Heres my config Reverse proxy using NGINX - #74 by SgtBatten

1 Like

i tried your homeasssistant.subdomain.conf and am still getting the swag welcome page

I’m not familiar with duck DNS. Can you use subdomains when you already have a subdomain as your personal identifier?

yes, at least according to the several guides i’ve read

What does your main server block look like?
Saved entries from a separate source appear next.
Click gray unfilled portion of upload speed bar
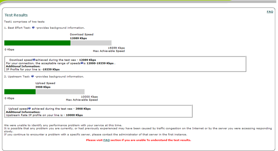The height and width of the screenshot is (151, 278). [60, 92]
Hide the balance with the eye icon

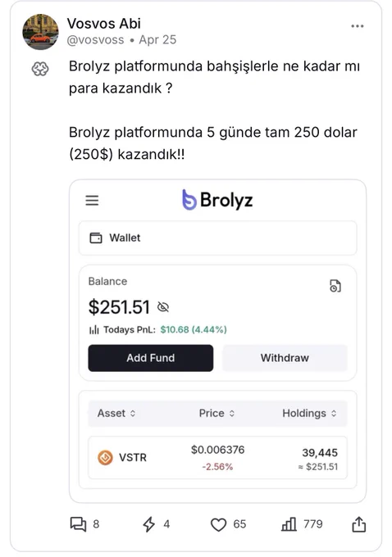pyautogui.click(x=163, y=307)
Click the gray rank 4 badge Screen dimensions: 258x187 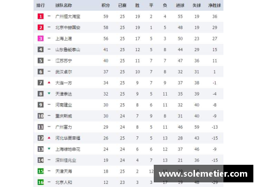click(41, 50)
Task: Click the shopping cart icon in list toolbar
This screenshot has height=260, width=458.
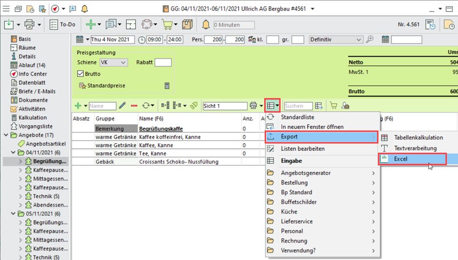Action: tap(333, 105)
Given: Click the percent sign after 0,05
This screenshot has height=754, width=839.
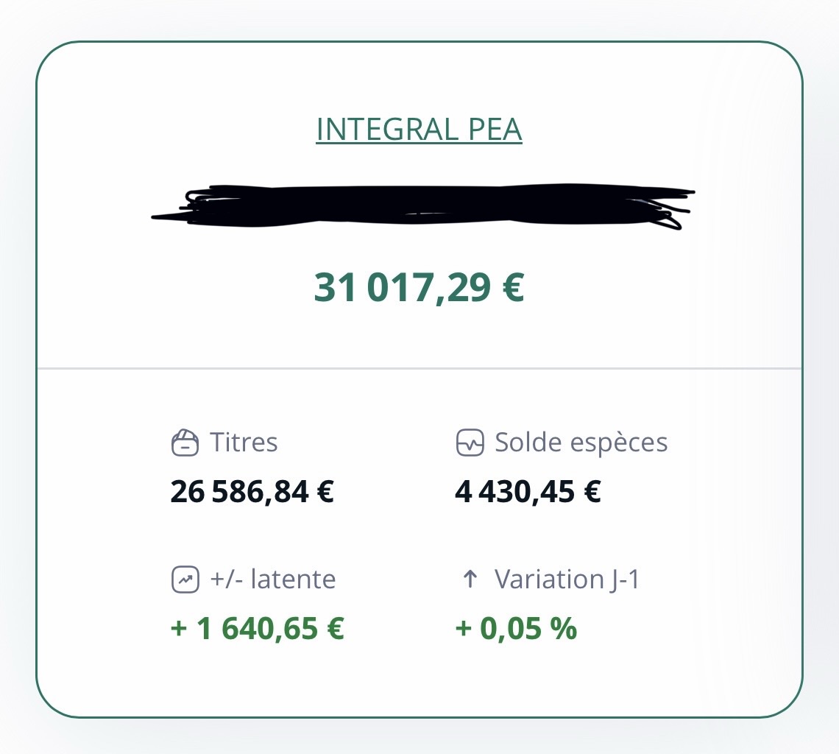Looking at the screenshot, I should pos(565,630).
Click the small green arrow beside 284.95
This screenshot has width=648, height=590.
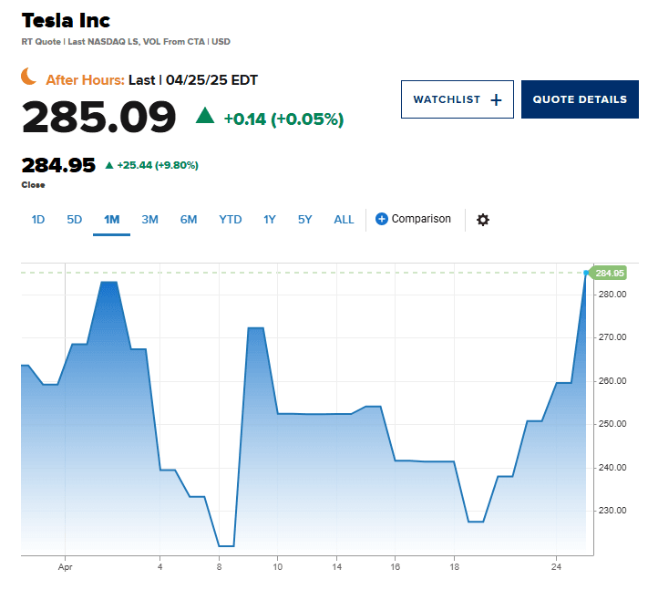tap(109, 165)
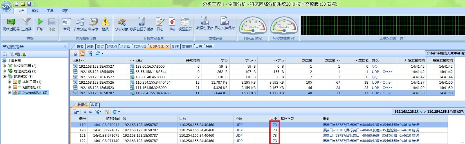Open the 网络适配器 network adapter settings

tap(11, 24)
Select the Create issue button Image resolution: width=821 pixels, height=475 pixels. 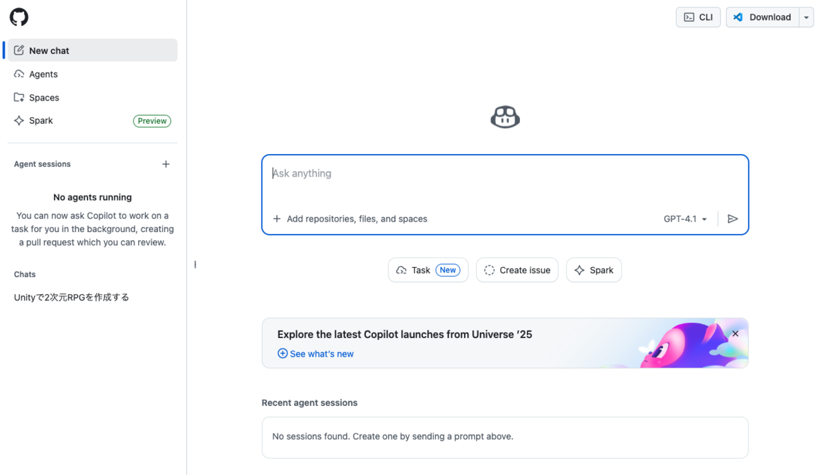(x=517, y=270)
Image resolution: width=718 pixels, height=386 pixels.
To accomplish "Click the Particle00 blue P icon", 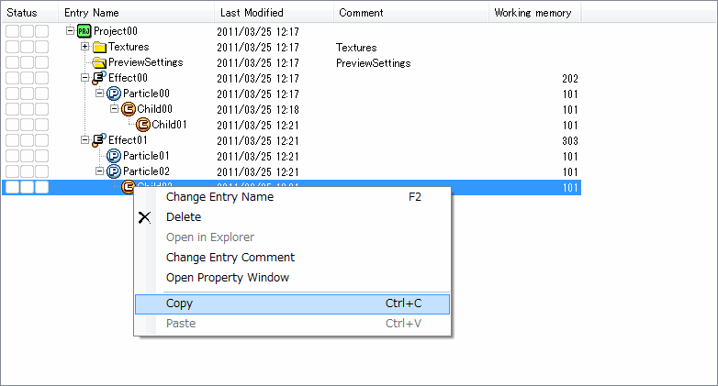I will coord(114,94).
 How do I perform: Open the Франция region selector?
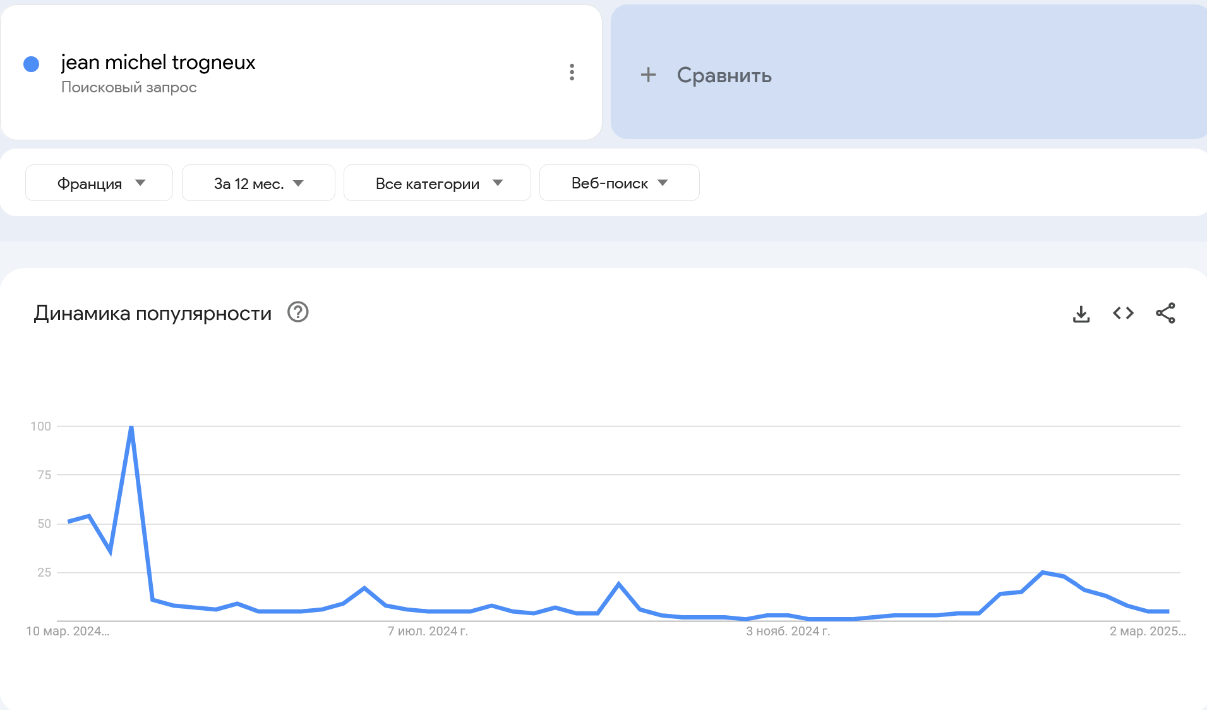99,183
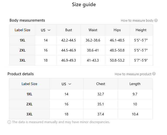Select the 2XL label in Product details

[29, 104]
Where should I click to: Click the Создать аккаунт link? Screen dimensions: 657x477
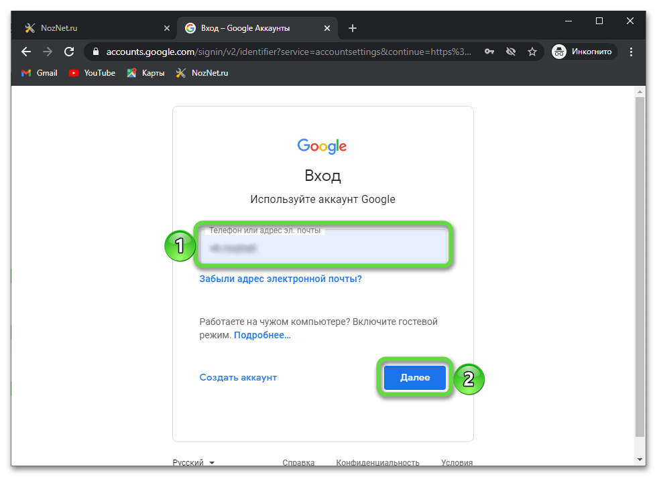click(238, 377)

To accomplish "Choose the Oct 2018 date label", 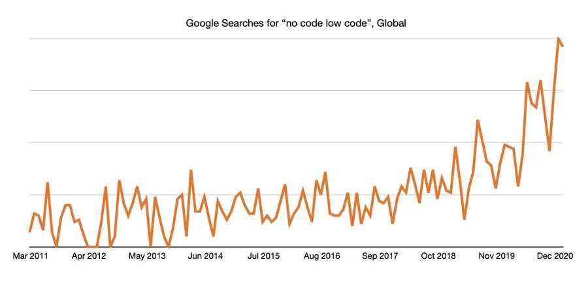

this has all been unchanged from the default swag setup

## Version 2023/04/13 - Changelog: https://github.com/linuxserver/docker-swag/commits/master/root/defaults/nginx/site-confs/default.conf.sample

# redirect all traffic to https
server {
    listen 80 default_server;
    listen [::]:80 default_server;

    location / {
        return 301 https://$host$request_uri;
    }
}

# main server block
server {
    listen 443 ssl http2 default_server;
    listen [::]:443 ssl http2 default_server;

    server_name _;

    include /config/nginx/ssl.conf;

    root /config/www;
    index index.html index.htm index.php;

    # enable subfolder method reverse proxy confs
    include /config/nginx/proxy-confs/*.subfolder.conf;

    # enable for ldap auth (requires ldap-location.conf in the location block)
    #include /config/nginx/ldap-server.conf;

    # enable for Authelia (requires authelia-location.conf in the location block)
    #include /config/nginx/authelia-server.conf;

    # enable for Authentik (requires authentik-location.conf in the location block)
    #include /config/nginx/authentik-server.conf;

    location / {
        # enable for basic auth
        #auth_basic "Restricted";
        #auth_basic_user_file /config/nginx/.htpasswd;

        # enable for ldap auth (requires ldap-server.conf in the server block)
        #include /config/nginx/ldap-location.conf;

        # enable for Authelia (requires authelia-server.conf in the server block)
        #include /config/nginx/authelia-location.conf;

        # enable for Authentik (requires authentik-server.conf in the server block)
        #include /config/nginx/authentik-location.conf;

        try_files $uri $uri/ /index.html /index.php$is_args$args =404;
    }

    location ~ ^(.+\.php)(.*)$ {
        fastcgi_split_path_info ^(.+\.php)(.*)$;
        fastcgi_pass 127.0.0.1:9000;
        fastcgi_index index.php;
        include /etc/nginx/fastcgi_params;
    }

    # deny access to .htaccess/.htpasswd files
    location ~ /\.ht {
        deny all;
    }
}

# enable subdomain method reverse proxy confs
include /config/nginx/proxy-confs/*.subdomain.conf;
# enable proxy cache for auth
proxy_cache_path cache/ keys_zone=auth_cache:10m;

The file name needs to literally say subdomain to get included. If you changed it, change it back.